Although Medicare Advantage has increased in popularity, Original Medicare is still the preferred way to get Medicare benefits for most seniors. As of 2017, 67% of Medicare beneficiaries were covered by Part A and Part B. If you’re weighing your Medicare options, here’s what you should know about Original Medicare.
The Medicare program was created in 1965 to provide health benefits for seniors. It is managed by the federal government; benefits, premiums, and deductibles are set at the federal level and are essentially the same for everyone covered by the program.
Original Medicare has two parts, Part A, also known as hospital insurance, and Part B, which covers outpatient medical services like doctor visits and diagnostic tests.
Original Medicare is a fee-for-service program, which means you pay for healthcare services as you get them. Unlike network-based Medicare Advantage plans, you can use Original Medicare at any doctor or hospital that accepts Medicare. If you purchase supplemental coverage like Medigap, you can use that at any Medicare provider as well.

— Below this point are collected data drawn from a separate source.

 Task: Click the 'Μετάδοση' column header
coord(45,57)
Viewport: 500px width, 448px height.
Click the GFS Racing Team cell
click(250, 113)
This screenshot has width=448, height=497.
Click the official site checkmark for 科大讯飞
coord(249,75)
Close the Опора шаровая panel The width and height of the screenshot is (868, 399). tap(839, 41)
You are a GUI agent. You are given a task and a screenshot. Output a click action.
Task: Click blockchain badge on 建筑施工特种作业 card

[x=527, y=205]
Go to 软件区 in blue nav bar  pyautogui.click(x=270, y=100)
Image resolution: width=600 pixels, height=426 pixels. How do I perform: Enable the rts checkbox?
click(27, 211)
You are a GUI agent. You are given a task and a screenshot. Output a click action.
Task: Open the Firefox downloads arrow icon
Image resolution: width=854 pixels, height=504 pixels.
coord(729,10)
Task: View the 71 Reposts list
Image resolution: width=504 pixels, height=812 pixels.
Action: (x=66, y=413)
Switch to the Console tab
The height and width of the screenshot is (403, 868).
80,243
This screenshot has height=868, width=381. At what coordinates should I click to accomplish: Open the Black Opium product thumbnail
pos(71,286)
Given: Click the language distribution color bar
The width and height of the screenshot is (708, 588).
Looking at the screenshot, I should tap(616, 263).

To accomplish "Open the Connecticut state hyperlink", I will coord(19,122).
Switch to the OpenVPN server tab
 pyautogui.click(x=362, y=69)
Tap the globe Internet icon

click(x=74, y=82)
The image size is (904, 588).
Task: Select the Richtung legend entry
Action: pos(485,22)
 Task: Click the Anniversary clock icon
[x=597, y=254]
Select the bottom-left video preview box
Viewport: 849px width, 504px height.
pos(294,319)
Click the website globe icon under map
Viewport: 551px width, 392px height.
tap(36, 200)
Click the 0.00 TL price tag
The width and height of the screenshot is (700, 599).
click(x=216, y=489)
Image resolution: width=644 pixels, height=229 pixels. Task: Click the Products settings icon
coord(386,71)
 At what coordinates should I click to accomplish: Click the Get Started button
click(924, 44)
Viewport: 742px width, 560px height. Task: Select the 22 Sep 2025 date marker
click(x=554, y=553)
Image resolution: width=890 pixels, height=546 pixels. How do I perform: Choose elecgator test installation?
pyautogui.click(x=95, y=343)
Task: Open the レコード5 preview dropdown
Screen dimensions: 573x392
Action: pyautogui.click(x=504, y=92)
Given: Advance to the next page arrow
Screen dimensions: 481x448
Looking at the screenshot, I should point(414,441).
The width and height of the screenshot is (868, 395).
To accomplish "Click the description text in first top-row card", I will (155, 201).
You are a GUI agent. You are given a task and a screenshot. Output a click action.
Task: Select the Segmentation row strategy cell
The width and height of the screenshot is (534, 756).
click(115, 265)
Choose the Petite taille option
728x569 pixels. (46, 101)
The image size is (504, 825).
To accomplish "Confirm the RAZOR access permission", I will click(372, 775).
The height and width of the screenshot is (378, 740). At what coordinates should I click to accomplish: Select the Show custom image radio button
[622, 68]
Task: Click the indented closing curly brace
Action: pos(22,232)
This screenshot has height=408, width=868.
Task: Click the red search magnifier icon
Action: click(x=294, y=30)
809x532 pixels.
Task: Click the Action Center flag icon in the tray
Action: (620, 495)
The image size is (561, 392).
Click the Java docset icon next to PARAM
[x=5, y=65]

Part A pays for hospitals stays that are deemed medically necessary as well as care in a skilled nursing facility. If you need home health care in the two weeks immediately after a hospital stay, Part A covers that too. Finally, it covers hospice care.
Part B covers most preventive care and most medical services to diagnose and treat illnesses and conditions, including mental illness.
Original Medicare does not cover dental care, routine vision or hearing services, cosmetic procedures, or care outside the U.S. It also doesn’t cover prescription drugs you take at home, except in very rare circumstances, such as oral cancer medications and immunosuppressants after an organ transplant.
Most people don’t pay a Part A premium; the Part B premium is set by the federal government each year and is usually deducted from your Social Security or Railroad Retirement Benefits check each month.
If you have income above a certain level, you may have to pay a premium adjustment each month directly to Medicare.
There is an annual deductible with both Part A and Part B. After you meet your deductible, Part A pays 100% of covered charges for up to 90 inpatient days for a single illness or injury each year; after that, you pay a daily copayment.
Medicare pays 80% of most covered services under Part B after you meet your annual deductible. There is no copayment or coinsurance for some preventive services.
When a doctor or hospital accepts assignment, it means it will accept Medicare reimbursement amounts as payment in full for covered services. Providers who accept assignment bill Medicare first before sending you a bill for the balance.
You can still get care from providers that don’t accept assignment, but you will pay more out of pocket. You can be billed up to 15% more than the Medicare-approved amount for health care services, and the provider may not file a Medicare claim on your behalf.